[Dataset records]
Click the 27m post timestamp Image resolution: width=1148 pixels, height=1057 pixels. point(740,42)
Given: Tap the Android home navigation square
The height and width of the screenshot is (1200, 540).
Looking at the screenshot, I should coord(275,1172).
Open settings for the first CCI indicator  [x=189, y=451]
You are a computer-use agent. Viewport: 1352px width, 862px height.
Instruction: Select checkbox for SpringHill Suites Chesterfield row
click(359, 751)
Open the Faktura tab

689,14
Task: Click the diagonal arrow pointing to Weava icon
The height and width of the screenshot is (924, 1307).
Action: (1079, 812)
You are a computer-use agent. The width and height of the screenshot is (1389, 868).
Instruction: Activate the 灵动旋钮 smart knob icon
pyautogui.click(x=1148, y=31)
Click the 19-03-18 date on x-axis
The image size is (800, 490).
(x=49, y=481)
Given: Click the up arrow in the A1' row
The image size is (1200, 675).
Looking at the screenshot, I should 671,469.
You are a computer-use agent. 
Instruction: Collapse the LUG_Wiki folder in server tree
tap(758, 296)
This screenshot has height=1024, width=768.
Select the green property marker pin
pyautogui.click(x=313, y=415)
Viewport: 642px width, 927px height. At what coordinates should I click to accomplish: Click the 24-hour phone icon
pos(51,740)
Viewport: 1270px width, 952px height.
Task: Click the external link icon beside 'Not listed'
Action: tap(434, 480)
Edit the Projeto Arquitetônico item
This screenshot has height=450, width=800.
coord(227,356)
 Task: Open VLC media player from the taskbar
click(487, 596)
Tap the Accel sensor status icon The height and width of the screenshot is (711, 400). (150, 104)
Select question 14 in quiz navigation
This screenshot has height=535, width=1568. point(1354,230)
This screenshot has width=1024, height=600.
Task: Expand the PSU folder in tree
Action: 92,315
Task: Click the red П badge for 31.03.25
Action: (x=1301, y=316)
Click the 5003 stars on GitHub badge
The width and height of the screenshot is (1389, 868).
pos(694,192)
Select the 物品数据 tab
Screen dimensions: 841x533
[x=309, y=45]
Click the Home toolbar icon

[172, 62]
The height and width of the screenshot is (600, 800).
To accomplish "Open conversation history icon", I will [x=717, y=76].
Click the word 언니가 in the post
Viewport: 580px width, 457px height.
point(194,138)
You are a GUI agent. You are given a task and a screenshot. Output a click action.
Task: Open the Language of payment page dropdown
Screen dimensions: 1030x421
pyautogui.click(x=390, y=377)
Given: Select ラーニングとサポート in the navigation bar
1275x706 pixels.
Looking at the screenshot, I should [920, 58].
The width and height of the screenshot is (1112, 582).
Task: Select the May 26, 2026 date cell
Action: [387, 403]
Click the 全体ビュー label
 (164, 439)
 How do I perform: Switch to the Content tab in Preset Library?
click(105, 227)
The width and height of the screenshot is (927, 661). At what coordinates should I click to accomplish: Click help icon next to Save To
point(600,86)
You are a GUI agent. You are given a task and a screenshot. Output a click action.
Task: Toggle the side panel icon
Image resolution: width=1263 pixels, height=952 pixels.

Task details
From the records above, give again exactly the lines running from the line with "Task: Open VLC media player from the taskbar" to the line with "Tap the Accel", inclusive.

Output for this task
 Task: Open VLC media player from the taskbar
click(487, 596)
Tap the Accel sensor status icon The height and width of the screenshot is (711, 400). (150, 104)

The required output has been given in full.